In recent years, The Weather Company, which produces forecasts for 2.2 billion locations every 15 minutes, has been using its troves of data in ways that go far beyond what’s happening outside. Since its acquisition by IBM in January 2016, the company has also begun swirling deeper and deeper into the world of advertising with the help of Watson, IBM’s artificial intelligence service that’s working on everything from diagnosing diseases to crafting movie trailers. Now, IBM is finally bringing several major components of The Weather Company’s data capabilities under the Watson umbrella with the launch of Watson Advertising this week.

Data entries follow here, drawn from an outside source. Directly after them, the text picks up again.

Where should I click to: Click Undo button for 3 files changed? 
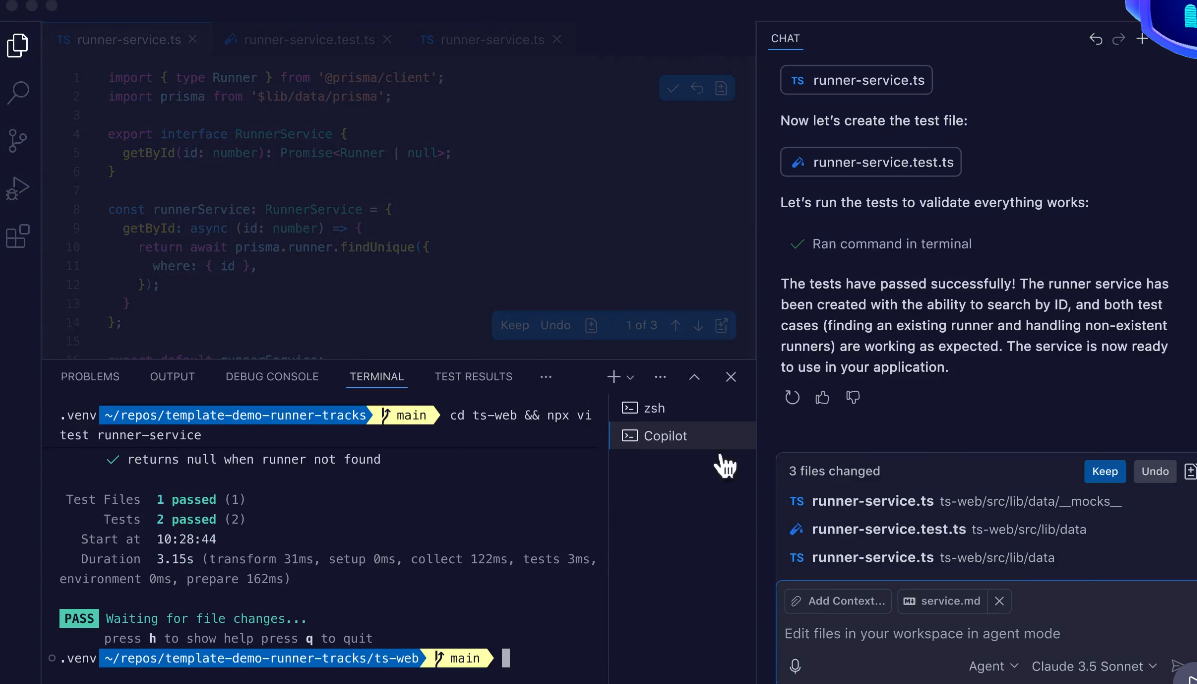pyautogui.click(x=1155, y=471)
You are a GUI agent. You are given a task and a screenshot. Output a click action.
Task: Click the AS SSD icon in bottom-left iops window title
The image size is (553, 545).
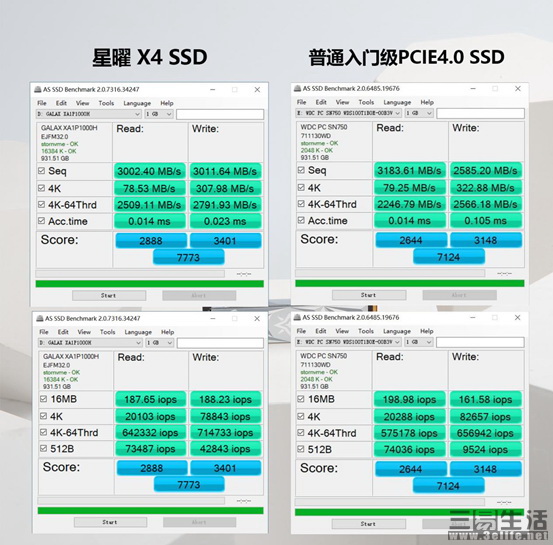[40, 319]
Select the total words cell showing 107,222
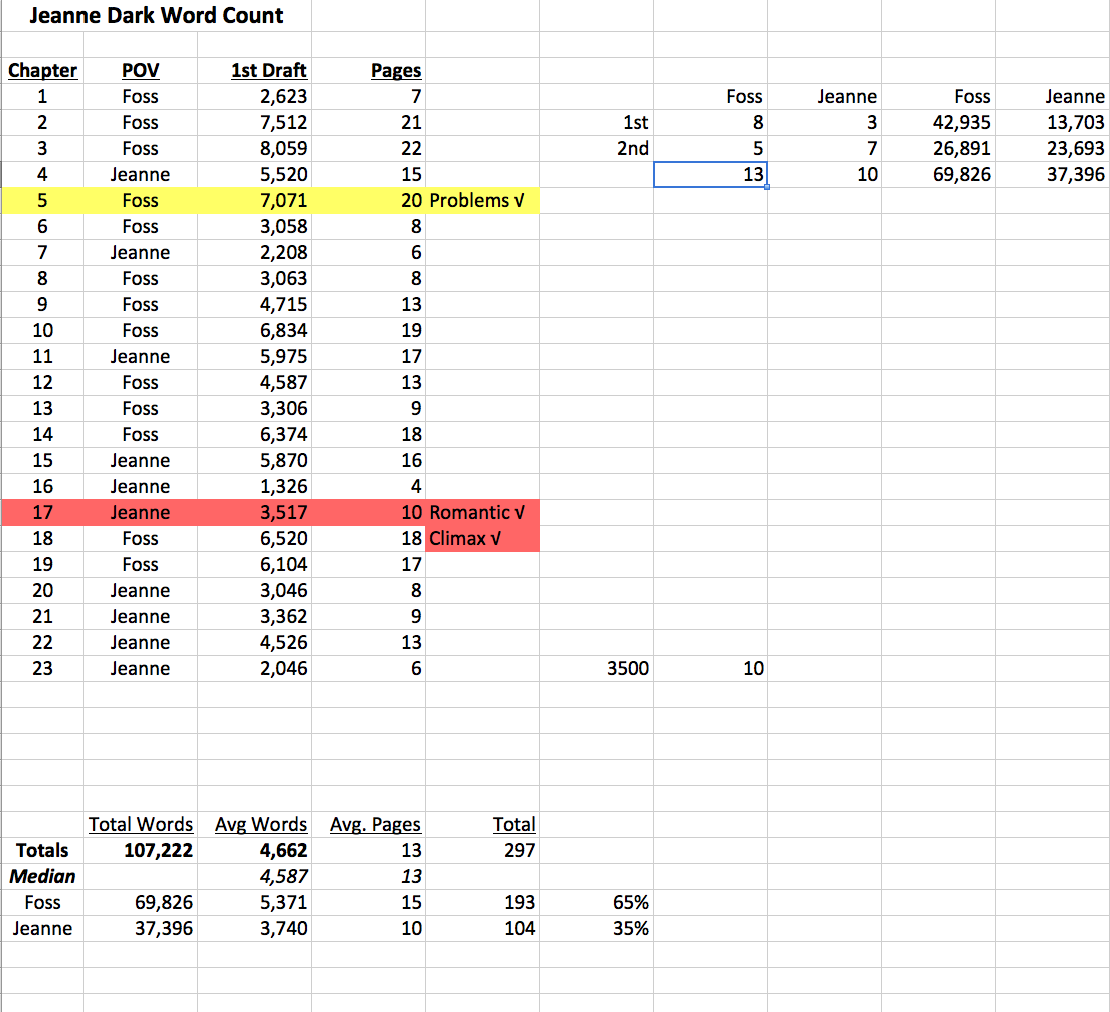This screenshot has height=1012, width=1110. tap(150, 851)
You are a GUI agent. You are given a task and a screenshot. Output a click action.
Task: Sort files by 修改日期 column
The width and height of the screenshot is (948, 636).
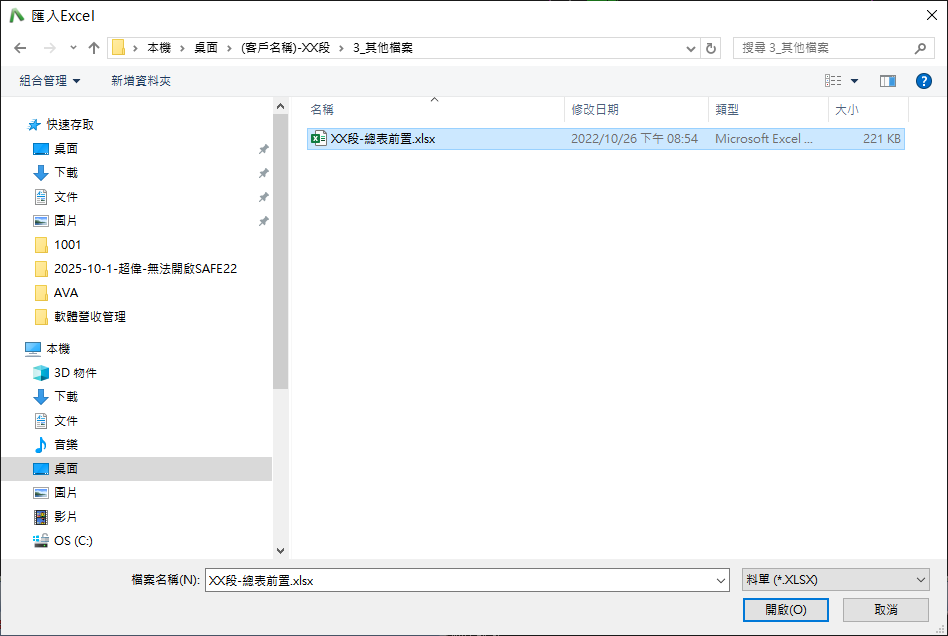[595, 109]
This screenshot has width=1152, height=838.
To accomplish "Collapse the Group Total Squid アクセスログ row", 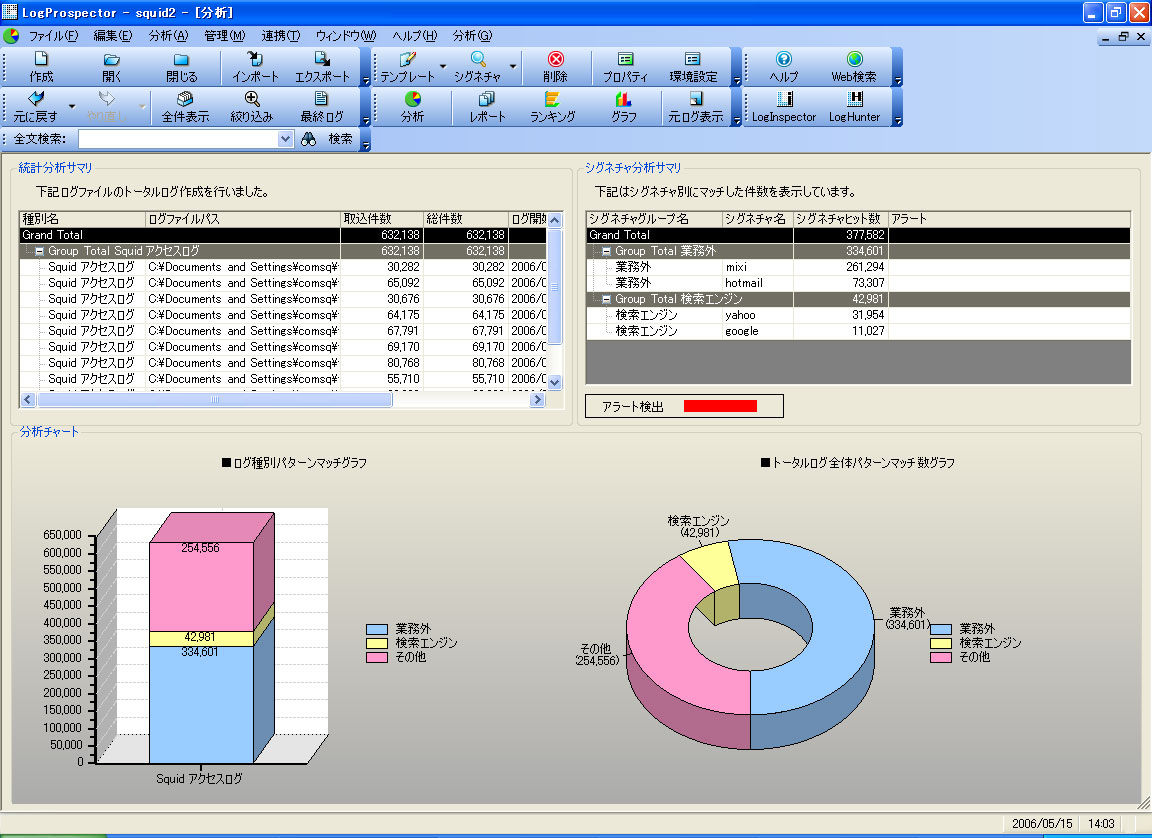I will [x=40, y=251].
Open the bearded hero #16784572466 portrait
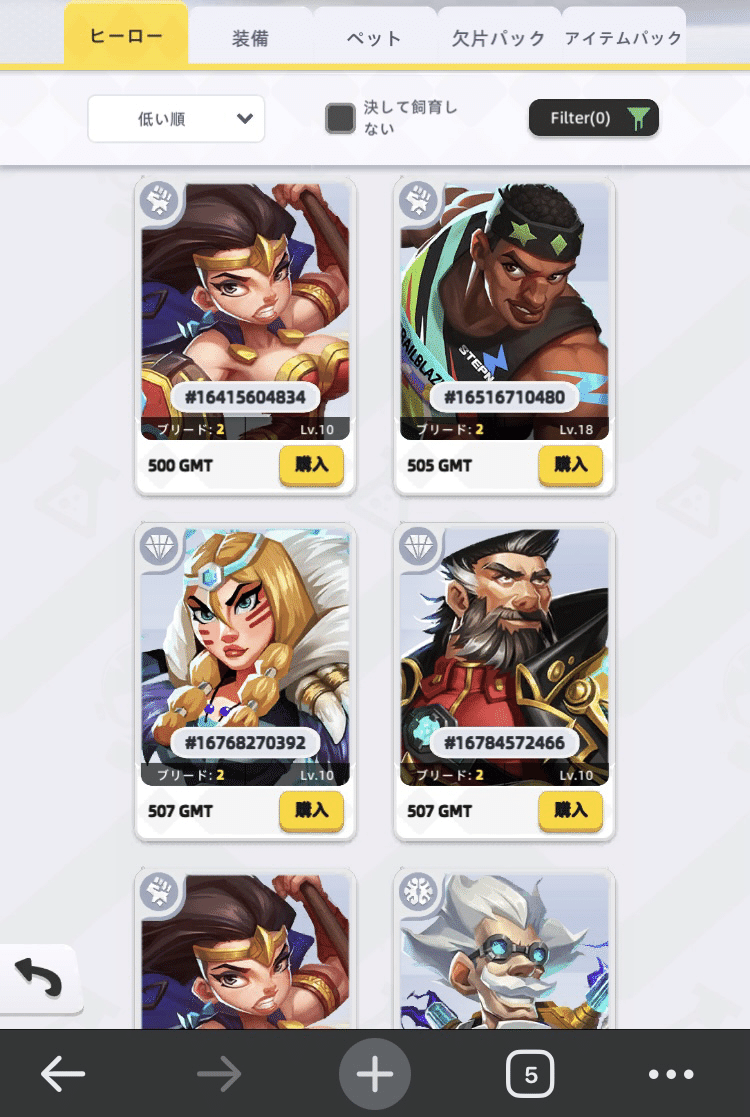750x1117 pixels. pos(504,655)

One of the first agencies to sign on for Watson Advertising is UM, which has been testing several of IBM’s new offerings for clients, including an unnamed auto brand. Since earlier this year, the agency has been piloting cognitive capabilities for localized ad campaigns at scale, meshing Watson data with client stats to analyze metrics across a large number of car dealerships in a way that optimizes ad spend while also checking local inventory to see whether or not it should personalize an ad to someone in that market.
According to Kasha Cacy, U.S. CEO of UM, the company’s 100 data scientists aren’t always enough to manage the level of complexity that Watson offers on its own. She says that bringing Watson Advertising onboard allows the agency to “take the shackles off” and be more creative with how they use data, citing one client that is already using a combination of weather data, Google searches and pollen counts to trigger when media should be bought in various markets.
“There are things that we would love to be able to do that we just can’t right now because we don’t have the human or technology processing to be able to do it,” Cacy says. “That was kind of the impetus for us talking to the Watson folks, because I think as I looked across the business I saw all these places where the thinking was there, the strategy was there, the ideas were there, but the implementation was just too onerous and I hate the idea that we’re limited by implementation.”